YOUR INSTRUCTIONS: From the data underneath, reproduce exactly the stretch that begins at the line with "Open Log Analytics icon in Sign-ins by Device" and ends after the line with "Task: Click the Share your numbers button".
---- DATA FOR PROCESSING
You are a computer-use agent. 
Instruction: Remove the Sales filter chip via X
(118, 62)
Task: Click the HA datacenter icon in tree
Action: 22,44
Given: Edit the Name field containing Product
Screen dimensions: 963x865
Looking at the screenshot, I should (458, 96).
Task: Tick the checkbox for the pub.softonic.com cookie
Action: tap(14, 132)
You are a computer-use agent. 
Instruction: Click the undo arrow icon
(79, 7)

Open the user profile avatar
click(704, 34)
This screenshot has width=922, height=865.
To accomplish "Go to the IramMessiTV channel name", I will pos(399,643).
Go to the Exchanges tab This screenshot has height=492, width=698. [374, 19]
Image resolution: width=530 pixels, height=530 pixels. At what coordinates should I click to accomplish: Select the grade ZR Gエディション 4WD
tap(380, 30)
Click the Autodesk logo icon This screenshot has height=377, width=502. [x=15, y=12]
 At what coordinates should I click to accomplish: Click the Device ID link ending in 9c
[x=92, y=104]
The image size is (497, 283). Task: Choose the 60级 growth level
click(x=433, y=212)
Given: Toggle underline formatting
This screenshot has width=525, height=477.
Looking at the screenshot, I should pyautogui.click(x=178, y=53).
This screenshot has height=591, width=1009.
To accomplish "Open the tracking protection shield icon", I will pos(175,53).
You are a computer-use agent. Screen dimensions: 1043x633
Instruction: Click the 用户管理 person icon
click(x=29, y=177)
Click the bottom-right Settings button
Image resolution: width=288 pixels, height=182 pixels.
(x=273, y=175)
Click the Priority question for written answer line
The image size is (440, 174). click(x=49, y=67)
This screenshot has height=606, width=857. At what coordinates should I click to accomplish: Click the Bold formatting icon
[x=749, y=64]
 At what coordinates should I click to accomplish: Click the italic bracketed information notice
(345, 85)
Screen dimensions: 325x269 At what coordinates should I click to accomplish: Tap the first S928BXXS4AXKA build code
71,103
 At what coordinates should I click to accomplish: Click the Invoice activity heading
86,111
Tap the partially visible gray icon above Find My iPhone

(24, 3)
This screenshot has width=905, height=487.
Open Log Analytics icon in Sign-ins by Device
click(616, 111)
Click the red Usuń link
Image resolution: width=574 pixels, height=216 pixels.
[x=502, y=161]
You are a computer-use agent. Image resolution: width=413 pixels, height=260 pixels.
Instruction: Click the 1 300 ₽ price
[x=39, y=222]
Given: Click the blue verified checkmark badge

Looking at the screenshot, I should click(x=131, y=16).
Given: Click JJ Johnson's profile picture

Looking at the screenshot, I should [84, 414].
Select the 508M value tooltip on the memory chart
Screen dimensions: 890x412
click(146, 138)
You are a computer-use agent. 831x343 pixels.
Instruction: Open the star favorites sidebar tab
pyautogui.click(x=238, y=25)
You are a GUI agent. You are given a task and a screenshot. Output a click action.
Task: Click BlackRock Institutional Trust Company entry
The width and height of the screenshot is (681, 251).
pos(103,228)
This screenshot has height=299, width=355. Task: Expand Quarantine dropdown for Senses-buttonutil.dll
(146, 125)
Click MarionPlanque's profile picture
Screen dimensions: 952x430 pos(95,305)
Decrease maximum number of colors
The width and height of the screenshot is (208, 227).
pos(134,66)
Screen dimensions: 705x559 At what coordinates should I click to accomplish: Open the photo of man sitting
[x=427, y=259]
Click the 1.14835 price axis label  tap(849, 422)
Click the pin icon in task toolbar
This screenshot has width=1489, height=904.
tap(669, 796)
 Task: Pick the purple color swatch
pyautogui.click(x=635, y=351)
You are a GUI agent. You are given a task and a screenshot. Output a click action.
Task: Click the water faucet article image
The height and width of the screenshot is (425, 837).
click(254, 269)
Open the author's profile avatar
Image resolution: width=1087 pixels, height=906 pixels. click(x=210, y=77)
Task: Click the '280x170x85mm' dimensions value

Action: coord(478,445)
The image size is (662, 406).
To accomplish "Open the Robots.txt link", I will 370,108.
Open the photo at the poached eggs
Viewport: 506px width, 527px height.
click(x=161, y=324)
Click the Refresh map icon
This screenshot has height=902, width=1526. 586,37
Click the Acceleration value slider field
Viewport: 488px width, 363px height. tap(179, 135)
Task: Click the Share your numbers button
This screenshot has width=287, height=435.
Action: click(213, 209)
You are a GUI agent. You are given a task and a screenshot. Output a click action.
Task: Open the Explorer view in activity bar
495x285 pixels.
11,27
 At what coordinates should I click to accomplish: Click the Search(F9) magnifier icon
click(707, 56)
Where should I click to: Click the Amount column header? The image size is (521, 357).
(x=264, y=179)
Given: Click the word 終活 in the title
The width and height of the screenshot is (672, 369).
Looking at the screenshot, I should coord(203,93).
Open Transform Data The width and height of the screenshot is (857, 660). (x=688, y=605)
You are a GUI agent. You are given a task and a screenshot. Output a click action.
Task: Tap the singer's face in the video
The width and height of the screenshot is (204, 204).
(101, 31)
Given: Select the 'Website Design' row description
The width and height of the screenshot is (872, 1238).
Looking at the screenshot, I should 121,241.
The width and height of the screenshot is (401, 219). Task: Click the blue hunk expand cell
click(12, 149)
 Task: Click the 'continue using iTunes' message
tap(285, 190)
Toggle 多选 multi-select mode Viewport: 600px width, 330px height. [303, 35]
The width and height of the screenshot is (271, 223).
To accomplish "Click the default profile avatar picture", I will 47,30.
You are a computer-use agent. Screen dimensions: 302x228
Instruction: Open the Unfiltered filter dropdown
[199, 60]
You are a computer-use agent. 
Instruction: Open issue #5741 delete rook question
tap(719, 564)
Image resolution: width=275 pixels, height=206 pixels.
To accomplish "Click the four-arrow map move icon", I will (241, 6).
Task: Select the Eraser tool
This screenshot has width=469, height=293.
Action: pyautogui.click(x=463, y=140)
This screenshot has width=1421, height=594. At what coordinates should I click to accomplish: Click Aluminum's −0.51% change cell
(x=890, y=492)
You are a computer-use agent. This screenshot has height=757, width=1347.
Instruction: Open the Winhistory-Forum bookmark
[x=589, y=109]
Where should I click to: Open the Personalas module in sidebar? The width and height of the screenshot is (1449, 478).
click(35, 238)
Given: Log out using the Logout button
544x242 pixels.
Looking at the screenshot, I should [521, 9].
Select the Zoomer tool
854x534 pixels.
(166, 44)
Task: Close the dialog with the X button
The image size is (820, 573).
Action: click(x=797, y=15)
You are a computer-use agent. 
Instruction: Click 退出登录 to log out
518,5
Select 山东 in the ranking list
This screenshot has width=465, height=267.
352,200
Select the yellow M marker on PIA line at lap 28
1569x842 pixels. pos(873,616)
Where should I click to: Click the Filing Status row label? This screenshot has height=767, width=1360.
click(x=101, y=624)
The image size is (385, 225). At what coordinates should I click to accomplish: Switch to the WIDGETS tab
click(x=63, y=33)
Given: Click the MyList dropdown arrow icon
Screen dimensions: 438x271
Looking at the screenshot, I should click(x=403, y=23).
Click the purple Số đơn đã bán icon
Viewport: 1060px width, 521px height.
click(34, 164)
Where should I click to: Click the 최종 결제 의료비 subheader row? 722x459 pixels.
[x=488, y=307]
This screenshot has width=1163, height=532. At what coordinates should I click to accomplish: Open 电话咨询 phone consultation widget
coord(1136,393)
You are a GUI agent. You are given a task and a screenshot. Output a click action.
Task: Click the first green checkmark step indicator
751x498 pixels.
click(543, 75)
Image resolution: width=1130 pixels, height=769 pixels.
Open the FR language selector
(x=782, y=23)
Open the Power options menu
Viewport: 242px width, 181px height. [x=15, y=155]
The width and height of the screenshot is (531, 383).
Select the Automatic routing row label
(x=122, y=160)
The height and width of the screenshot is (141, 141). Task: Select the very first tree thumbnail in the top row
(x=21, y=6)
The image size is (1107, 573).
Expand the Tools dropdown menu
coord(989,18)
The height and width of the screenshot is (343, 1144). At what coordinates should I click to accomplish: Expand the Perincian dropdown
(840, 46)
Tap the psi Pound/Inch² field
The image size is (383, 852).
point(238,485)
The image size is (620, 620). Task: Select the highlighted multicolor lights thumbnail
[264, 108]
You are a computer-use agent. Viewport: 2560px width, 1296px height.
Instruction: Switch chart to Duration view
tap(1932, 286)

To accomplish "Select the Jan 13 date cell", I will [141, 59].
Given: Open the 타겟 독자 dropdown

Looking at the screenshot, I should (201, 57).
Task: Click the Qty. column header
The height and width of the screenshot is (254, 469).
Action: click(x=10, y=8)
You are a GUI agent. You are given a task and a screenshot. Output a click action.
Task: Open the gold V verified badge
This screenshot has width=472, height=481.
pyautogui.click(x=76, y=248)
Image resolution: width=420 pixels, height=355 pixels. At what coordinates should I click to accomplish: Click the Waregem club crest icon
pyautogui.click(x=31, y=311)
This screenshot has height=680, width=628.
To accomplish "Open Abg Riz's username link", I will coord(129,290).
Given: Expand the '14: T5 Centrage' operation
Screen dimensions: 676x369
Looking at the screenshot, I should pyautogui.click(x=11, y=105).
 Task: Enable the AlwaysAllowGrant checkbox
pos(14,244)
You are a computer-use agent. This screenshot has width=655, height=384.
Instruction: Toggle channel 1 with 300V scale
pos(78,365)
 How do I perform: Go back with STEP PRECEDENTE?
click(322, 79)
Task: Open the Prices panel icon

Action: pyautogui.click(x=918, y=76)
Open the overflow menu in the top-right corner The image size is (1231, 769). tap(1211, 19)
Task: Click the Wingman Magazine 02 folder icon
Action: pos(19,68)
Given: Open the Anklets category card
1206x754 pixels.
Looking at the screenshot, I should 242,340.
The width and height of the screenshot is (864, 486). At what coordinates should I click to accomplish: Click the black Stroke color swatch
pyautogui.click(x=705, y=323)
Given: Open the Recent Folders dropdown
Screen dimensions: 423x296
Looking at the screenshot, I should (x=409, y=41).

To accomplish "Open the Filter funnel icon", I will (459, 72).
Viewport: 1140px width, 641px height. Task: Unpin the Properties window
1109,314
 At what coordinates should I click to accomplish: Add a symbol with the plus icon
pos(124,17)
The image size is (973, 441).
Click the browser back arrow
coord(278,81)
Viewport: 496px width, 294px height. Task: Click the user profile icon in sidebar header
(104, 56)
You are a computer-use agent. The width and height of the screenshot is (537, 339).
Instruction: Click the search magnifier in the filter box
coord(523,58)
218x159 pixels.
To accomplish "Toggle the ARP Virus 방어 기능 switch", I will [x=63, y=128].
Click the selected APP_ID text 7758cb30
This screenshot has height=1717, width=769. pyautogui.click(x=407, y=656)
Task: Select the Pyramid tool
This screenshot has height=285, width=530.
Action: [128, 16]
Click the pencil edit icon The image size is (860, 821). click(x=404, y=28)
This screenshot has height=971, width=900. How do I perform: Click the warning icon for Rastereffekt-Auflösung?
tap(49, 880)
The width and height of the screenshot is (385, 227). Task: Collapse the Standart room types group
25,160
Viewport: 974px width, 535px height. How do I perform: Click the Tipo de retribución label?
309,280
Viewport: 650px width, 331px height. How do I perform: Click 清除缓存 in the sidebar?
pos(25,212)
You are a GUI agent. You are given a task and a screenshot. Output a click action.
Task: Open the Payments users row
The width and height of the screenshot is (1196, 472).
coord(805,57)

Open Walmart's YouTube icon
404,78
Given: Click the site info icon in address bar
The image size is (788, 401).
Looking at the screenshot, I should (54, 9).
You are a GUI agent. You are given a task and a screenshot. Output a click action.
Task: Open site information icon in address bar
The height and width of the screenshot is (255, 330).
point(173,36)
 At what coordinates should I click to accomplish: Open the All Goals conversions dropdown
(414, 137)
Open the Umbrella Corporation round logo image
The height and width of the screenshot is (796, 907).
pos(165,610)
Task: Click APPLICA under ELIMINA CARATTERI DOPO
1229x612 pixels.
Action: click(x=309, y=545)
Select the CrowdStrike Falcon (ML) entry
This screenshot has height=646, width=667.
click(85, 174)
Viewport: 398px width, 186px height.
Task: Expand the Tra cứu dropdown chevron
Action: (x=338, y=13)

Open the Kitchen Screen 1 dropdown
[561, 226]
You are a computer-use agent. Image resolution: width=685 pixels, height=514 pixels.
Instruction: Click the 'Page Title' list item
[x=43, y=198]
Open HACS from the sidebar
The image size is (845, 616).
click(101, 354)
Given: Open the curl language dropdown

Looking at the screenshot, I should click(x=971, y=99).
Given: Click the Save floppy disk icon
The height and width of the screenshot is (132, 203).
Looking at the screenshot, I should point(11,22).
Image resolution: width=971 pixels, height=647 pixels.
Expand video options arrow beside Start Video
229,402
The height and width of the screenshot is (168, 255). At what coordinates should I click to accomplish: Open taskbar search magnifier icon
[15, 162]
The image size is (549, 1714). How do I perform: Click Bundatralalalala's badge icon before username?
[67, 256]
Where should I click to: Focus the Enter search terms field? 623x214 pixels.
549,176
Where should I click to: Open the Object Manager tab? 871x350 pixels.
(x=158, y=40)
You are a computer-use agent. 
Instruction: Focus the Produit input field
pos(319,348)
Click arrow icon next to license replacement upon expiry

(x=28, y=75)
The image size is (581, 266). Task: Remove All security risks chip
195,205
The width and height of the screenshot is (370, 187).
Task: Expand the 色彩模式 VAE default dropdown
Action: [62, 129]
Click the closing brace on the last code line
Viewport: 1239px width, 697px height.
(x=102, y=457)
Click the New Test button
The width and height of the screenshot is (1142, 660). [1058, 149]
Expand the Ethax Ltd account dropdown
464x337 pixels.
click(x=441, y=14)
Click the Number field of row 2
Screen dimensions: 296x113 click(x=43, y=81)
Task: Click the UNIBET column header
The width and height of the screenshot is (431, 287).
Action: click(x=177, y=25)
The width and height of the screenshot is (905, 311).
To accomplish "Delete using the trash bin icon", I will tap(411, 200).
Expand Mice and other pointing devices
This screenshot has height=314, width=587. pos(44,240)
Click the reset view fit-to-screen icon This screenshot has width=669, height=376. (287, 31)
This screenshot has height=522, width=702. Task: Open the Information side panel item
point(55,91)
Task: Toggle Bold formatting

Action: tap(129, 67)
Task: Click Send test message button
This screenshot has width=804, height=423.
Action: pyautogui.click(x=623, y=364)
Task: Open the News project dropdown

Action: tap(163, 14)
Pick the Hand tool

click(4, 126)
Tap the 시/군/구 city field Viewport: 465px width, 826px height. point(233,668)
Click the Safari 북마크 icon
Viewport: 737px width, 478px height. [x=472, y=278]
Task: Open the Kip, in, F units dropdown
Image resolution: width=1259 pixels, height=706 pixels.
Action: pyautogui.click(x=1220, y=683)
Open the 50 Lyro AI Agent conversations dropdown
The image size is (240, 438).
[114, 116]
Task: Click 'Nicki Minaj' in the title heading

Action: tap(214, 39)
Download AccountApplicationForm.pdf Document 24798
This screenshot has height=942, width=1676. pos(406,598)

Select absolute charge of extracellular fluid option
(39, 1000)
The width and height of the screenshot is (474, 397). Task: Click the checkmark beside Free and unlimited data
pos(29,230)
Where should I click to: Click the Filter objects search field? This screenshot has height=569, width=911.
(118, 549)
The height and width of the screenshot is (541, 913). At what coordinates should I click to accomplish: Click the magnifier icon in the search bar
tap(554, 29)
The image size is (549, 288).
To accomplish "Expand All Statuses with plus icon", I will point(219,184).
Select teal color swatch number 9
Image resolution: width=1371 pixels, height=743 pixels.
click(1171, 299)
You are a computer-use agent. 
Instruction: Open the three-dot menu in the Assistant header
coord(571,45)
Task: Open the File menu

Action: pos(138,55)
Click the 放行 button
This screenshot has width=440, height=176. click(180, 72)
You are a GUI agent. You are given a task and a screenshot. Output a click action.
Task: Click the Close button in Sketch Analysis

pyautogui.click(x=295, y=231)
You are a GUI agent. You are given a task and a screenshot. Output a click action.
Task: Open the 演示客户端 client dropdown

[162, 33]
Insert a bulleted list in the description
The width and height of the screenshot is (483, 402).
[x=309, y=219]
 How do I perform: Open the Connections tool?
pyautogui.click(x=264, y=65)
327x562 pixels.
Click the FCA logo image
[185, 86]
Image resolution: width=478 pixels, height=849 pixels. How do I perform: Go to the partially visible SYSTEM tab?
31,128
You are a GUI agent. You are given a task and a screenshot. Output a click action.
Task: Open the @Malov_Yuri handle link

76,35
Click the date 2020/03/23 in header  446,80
--------
REPLY TO THE EXERCISE:
Open Log Analytics icon in Sign-ins by Device
click(616, 111)
Click the red Usuń link
Image resolution: width=574 pixels, height=216 pixels.
[x=502, y=161]
You are a computer-use agent. Image resolution: width=413 pixels, height=260 pixels.
Instruction: Click the 1 300 ₽ price
[x=39, y=222]
Given: Click the blue verified checkmark badge

Looking at the screenshot, I should click(x=131, y=16).
Given: Click JJ Johnson's profile picture

Looking at the screenshot, I should [84, 414].
Select the 508M value tooltip on the memory chart
Screen dimensions: 890x412
click(146, 138)
You are a computer-use agent. 831x343 pixels.
Instruction: Open the star favorites sidebar tab
pyautogui.click(x=238, y=25)
You are a GUI agent. You are given a task and a screenshot. Output a click action.
Task: Click BlackRock Institutional Trust Company entry
The width and height of the screenshot is (681, 251).
pos(103,228)
This screenshot has height=299, width=355. Task: Expand Quarantine dropdown for Senses-buttonutil.dll
(146, 125)
Click MarionPlanque's profile picture
Screen dimensions: 952x430 pos(95,305)
Decrease maximum number of colors
The width and height of the screenshot is (208, 227).
pos(134,66)
Screen dimensions: 705x559 At what coordinates should I click to accomplish: Open the photo of man sitting
[x=427, y=259]
Click the 1.14835 price axis label  tap(849, 422)
Click the pin icon in task toolbar
This screenshot has width=1489, height=904.
tap(669, 796)
 Task: Pick the purple color swatch
pyautogui.click(x=635, y=351)
You are a GUI agent. You are given a task and a screenshot. Output a click action.
Task: Click the water faucet article image
The height and width of the screenshot is (425, 837).
click(254, 269)
Open the author's profile avatar
Image resolution: width=1087 pixels, height=906 pixels. click(x=210, y=77)
Task: Click the '280x170x85mm' dimensions value

Action: coord(478,445)
The image size is (662, 406).
To accomplish "Open the Robots.txt link", I will 370,108.
Open the photo at the poached eggs
Viewport: 506px width, 527px height.
click(x=161, y=324)
Click the Refresh map icon
This screenshot has height=902, width=1526. 586,37
Click the Acceleration value slider field
Viewport: 488px width, 363px height. tap(179, 135)
Task: Click the Share your numbers button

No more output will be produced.